To transport traffic for many VLANs over a single physical connection, network equipment including switches or routers, generally build a VLAN trunk, which is a link or connection that can carry multiple VLANs simultaneously. Known as inter-VLAN routing, this will involve creating sub-interfaces for each VLAN on a router and assigning IP addresses to them.
As a company grows, new segments of the same network can be easily added or old ones reconfigured without disrupting the entire network or additional hardware investments. VLANs enable a network to scale swiftly and cost-effectively.
VLANS in Industrial Control Systems
In Industrial Control Systems (ICS), it is not uncommon to have hundreds of connected I/O devices, such as RTUs, PLCs, Sensors, HMI, relays and servers for applications, engineering, front-end and archiving.
As the number of devices connected to an ICS increase, the volume of broadcast messages soars to the point that it starts to consume more of the processing bandwidth of the devices, causing congestion and impeding network performance.

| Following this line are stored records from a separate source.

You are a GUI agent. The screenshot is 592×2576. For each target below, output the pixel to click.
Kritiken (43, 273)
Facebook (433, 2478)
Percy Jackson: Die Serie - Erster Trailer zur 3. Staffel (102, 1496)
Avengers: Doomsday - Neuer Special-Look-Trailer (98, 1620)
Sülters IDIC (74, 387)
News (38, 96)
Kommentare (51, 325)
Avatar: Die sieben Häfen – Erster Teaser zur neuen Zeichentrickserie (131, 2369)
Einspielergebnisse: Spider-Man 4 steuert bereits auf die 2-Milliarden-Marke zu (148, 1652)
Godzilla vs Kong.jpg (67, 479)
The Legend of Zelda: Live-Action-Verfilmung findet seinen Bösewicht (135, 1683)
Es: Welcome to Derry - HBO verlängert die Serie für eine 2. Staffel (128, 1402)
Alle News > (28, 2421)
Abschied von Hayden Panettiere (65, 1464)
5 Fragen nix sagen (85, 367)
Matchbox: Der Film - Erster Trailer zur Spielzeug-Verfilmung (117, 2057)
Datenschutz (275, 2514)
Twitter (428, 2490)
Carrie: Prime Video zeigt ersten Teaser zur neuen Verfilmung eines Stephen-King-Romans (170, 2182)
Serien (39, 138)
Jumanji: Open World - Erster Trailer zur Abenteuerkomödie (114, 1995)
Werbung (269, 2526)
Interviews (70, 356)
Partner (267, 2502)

In this challenging environment, VLANs emerge as a key tool in your network arsenal by meeting the dual needs of network administrators for traffic management and security:
- ICS Traffic Management: ICS responsiveness and operational productivity are directly impacted by the efficiency of network traffic management. By segmenting the network, VLANs lessen unnecessary broadcast traffic, which can be especially disruptive in ICS environments. As a result, vital applications run more smoothly on the network and experience less congestion. Real-time control systems depend on the prompt transmission of control commands and real-time data, which is made possible by the ability to prioritize traffic for vital systems via VLANs.

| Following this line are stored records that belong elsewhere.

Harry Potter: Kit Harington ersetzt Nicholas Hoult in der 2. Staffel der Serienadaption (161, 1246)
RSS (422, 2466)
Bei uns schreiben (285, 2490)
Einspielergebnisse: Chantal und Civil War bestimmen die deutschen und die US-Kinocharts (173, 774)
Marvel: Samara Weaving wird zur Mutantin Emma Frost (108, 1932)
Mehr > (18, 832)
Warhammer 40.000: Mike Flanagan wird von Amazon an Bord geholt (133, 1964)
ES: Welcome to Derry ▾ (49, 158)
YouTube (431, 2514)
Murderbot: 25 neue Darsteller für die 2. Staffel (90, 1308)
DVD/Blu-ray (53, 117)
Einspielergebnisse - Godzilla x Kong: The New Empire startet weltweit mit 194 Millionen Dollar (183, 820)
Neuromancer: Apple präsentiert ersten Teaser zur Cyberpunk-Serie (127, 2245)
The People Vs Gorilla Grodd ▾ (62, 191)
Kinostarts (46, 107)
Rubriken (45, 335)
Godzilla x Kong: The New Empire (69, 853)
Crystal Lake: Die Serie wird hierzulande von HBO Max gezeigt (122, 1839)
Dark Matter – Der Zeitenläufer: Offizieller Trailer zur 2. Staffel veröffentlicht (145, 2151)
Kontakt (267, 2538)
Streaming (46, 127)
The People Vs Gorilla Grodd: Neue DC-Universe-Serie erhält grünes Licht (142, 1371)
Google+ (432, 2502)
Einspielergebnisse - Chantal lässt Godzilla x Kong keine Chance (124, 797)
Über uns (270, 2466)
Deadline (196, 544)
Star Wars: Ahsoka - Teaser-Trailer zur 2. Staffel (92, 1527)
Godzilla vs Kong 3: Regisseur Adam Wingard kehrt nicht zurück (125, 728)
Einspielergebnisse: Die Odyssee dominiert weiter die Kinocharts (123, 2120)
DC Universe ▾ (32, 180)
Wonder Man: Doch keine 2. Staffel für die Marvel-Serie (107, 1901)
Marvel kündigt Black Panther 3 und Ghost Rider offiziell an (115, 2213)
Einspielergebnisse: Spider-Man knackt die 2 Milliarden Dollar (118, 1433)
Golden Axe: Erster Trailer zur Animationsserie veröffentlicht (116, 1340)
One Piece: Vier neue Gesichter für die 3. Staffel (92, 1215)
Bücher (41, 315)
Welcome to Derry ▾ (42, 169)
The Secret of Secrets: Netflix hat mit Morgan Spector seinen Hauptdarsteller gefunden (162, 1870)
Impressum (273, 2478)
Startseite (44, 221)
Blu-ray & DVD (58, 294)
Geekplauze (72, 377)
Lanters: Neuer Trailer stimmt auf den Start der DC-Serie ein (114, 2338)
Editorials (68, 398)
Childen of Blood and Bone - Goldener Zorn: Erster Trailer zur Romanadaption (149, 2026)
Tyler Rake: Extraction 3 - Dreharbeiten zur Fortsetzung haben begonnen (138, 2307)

- ICS Cyber Security: By dividing a physical network into many isolated virtual networks, VLANs help to enforce cybersecurity policies, regulate access and restrict the spread of malicious activities to a limited area by establishing virtual boundaries. An ICS typically has a multitude of different systems and devices, all with varying levels of sensitivity and security requirements. An administrator can tailor security measures to the differing needs of each segment, improving the overall security posture without compromising the network’s operational efficiency. Additionally, VLANs can be set up to limit access according to user roles and responsibilities, which lowers the possibility of insider threats or unintentional disruption of vital systems.
Getting Started
For all their advantages, VLANs require more configuration and management than the subnetting or routing techniques you may be more familiar with. A complete understanding of the network infrastructure and operating requirements of an ICS is necessary before implementing VLANs on it.
Your first step is a network assessment, which includes identifying critical assets and figuring out the best approach to segment them using VLANs. Identifying network traffic patterns will show which devices need to communicate with each other.
To prevent inter-VLAN routing delays, devices requiring real-time communication must be connected to the same VLAN. Remember, because VLANs are not limited by proximity or physical location, devices belonging to the same VLAN can be distributed throughout the ISC physical network and still function as though they are linked to the same local network switch.
Striking a balance between satisfying every requirement and avoiding complexity could be your toughest task. VLAN configurations that are too complicated may be hard to manage and monitor, which could result in security flaws.
Once in place, it is important to regularly update and examine a VLAN configuration. Changes in the ICS environment, such as the addition of new devices or the repurposing of existing ones, will require adjustments to the VLAN setup.